The call that ultimately led to Charleena Lyles’ death was not the first time she had summoned the police to her home. In an audio recording released by police, the responding officers can be heard discussing a prior incident on June 5 at the apartment, which resulted in a “hazard information” designation. The incident report makes clear that Lyles was suffering from a mental break at the time, and that she was armed with scissors. She was arrested and spent 12 days in jail on a harassment charge because she was unable to make bail.
Police had also been dispatched to Lyles’ apartment at least two other times in the past on domestic violence calls. Her family has shared that she was terrified of losing her kids to Child Protective Services because her abuser—the father of two of her children—had put the kids in danger while repeatedly assaulting Lyles, knocking out her teeth. She had permanent scars from the abuse. CPS deemed the home environment unfit for the children.

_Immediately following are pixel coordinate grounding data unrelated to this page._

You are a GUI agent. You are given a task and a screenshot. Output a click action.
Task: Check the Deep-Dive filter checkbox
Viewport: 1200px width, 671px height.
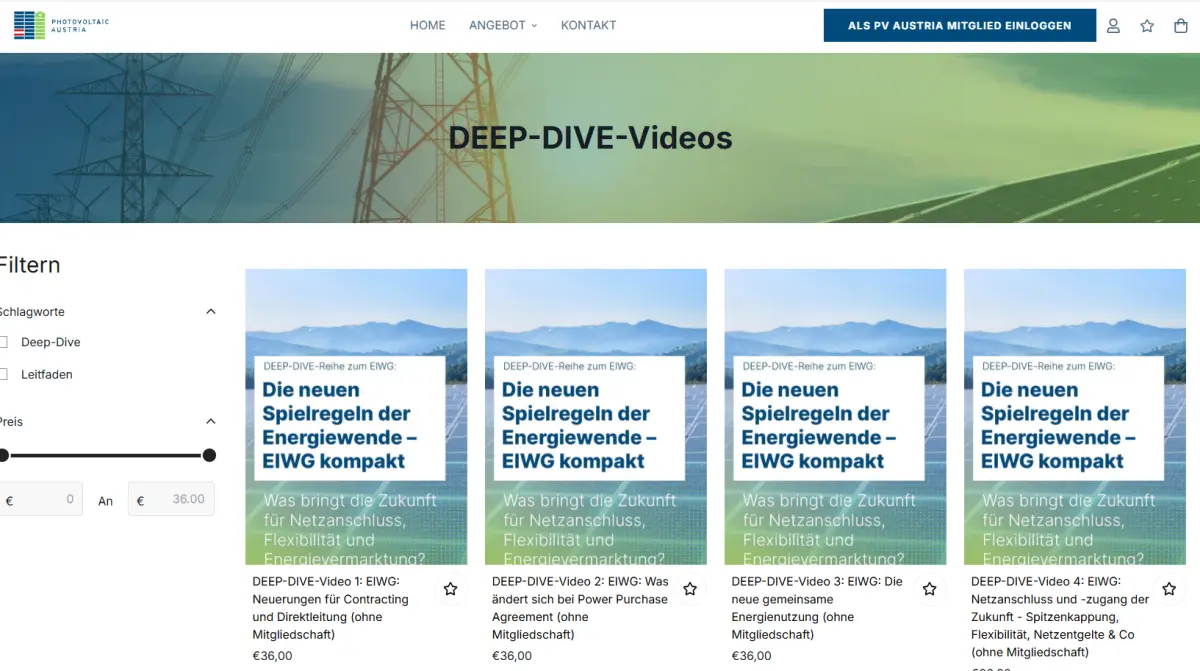coord(3,342)
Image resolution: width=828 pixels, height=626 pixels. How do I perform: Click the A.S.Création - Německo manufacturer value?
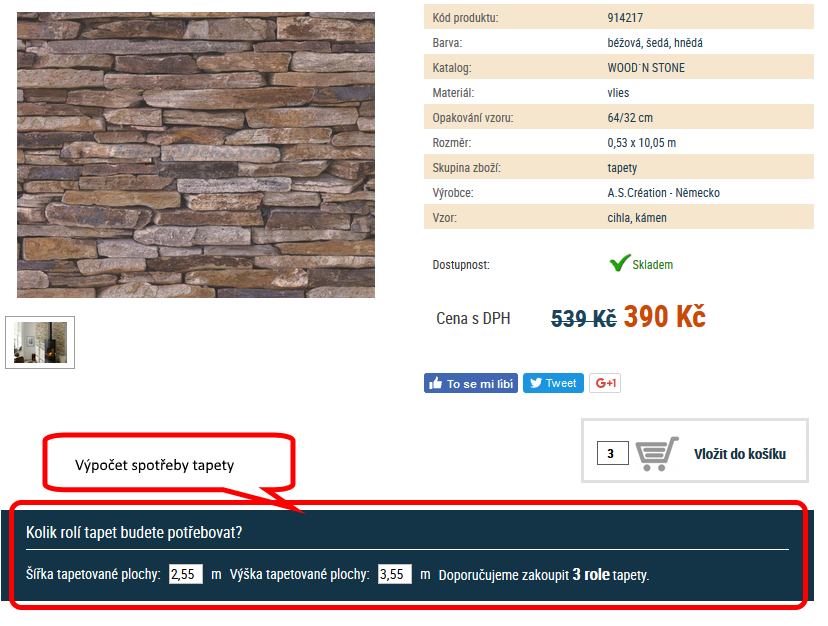coord(663,193)
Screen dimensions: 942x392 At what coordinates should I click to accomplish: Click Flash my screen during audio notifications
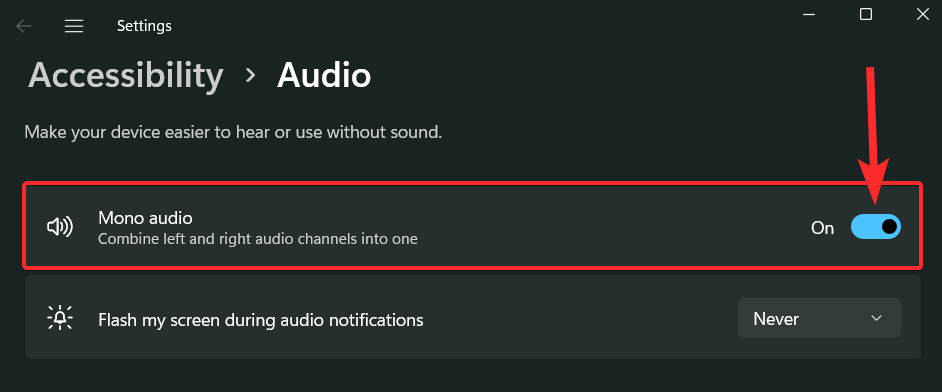(261, 320)
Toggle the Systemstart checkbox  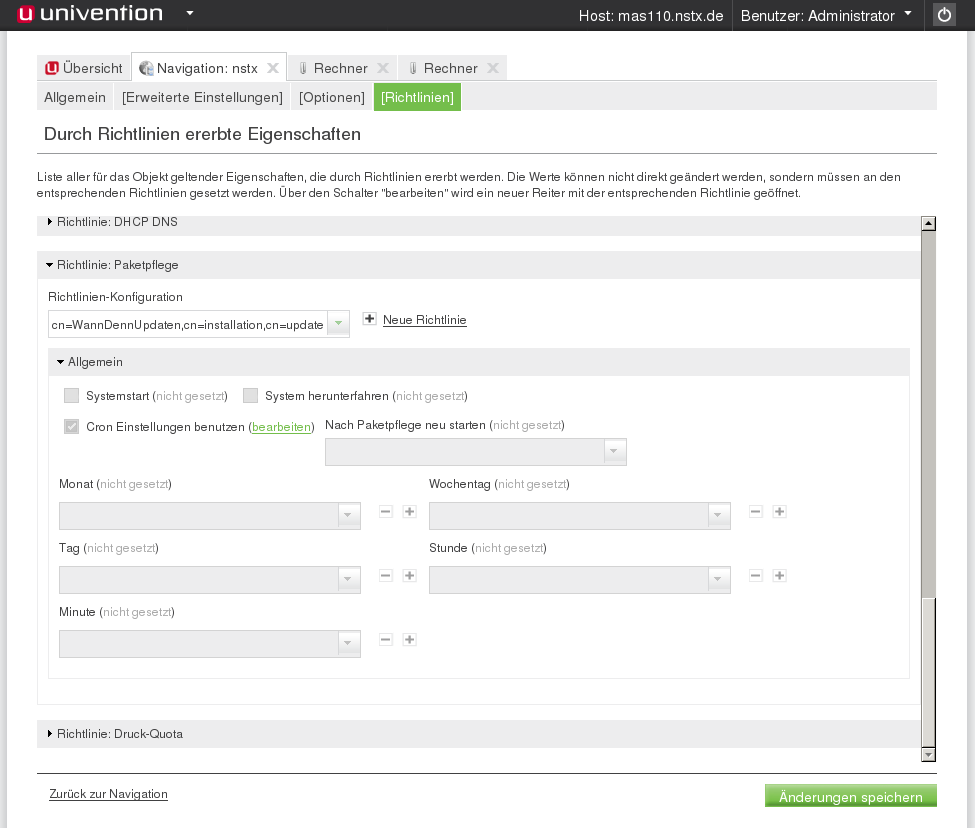[71, 395]
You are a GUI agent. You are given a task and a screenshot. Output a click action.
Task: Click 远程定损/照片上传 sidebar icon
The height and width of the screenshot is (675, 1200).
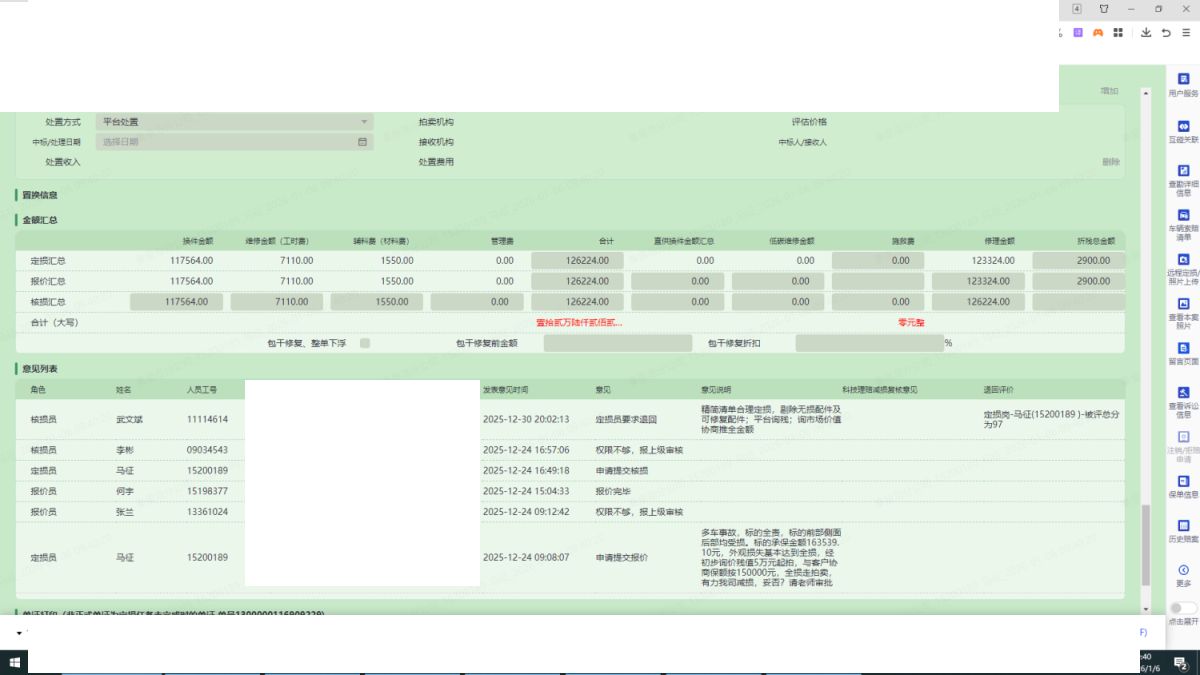tap(1183, 260)
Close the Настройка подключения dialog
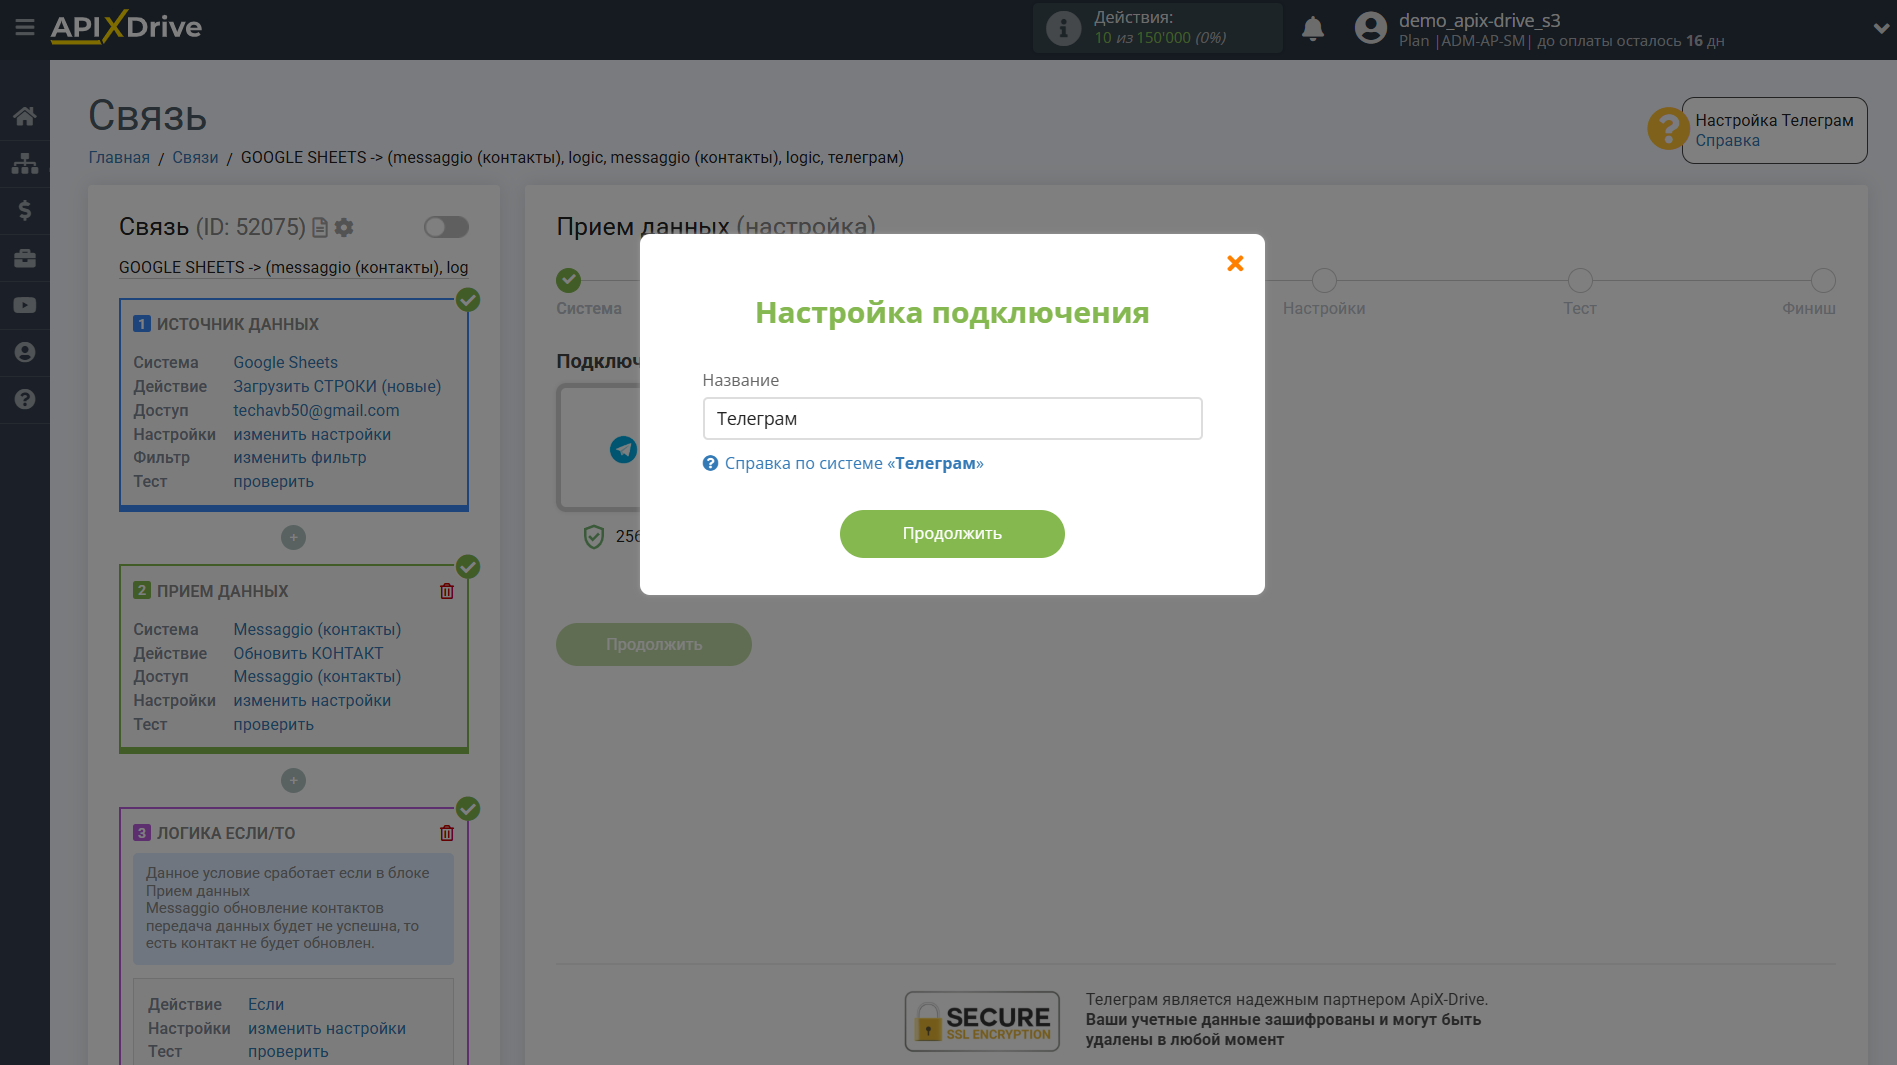This screenshot has height=1065, width=1897. (1235, 263)
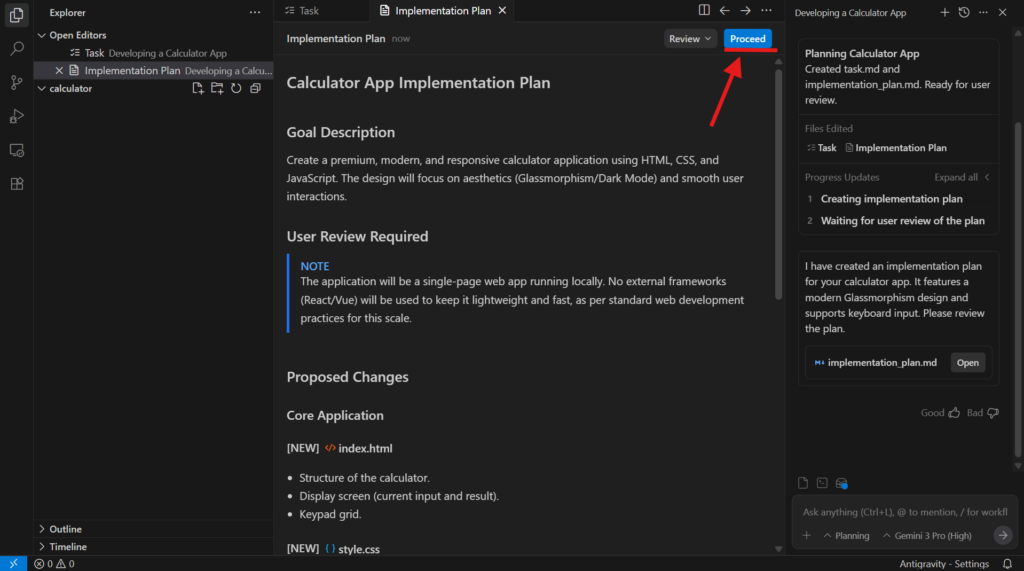Open notifications bell in status bar
The image size is (1024, 571).
(x=1007, y=564)
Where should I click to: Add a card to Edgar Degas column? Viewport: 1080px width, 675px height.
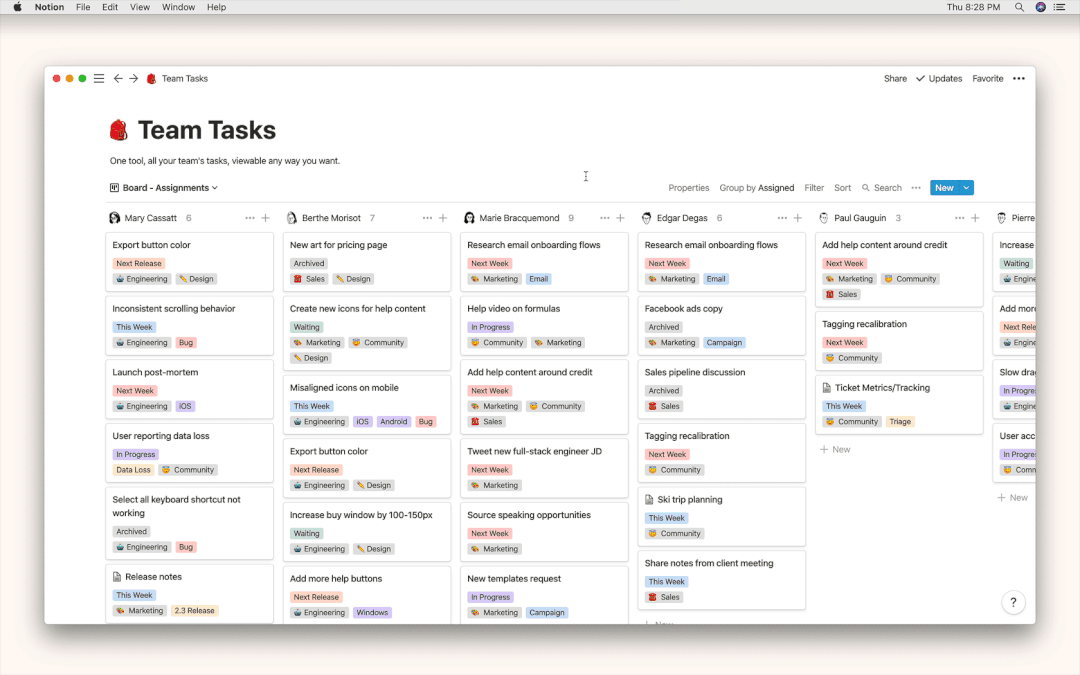point(798,218)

Lyles eventually obtained a protective order, but her sister says that her mental health issues resulted at least in part from trauma due to domestic abuse and the strain of potentially losing her children. She had been fighting to prove to a judge for the past year that she was a fit parent. It’s plausible that when she called 911, she may have thought that the burglar was her abuser, a man who had a history of showing up uninvited to assault her.
When we consider Lyles’ many identities—black, female, poor, mentally ill, previously incarcerated—it becomes apparent that she was particularly vulnerable to police aggression. Her death is nauseating and unjust, but also part of a long history of black people asking for help and receiving lethal violence in return.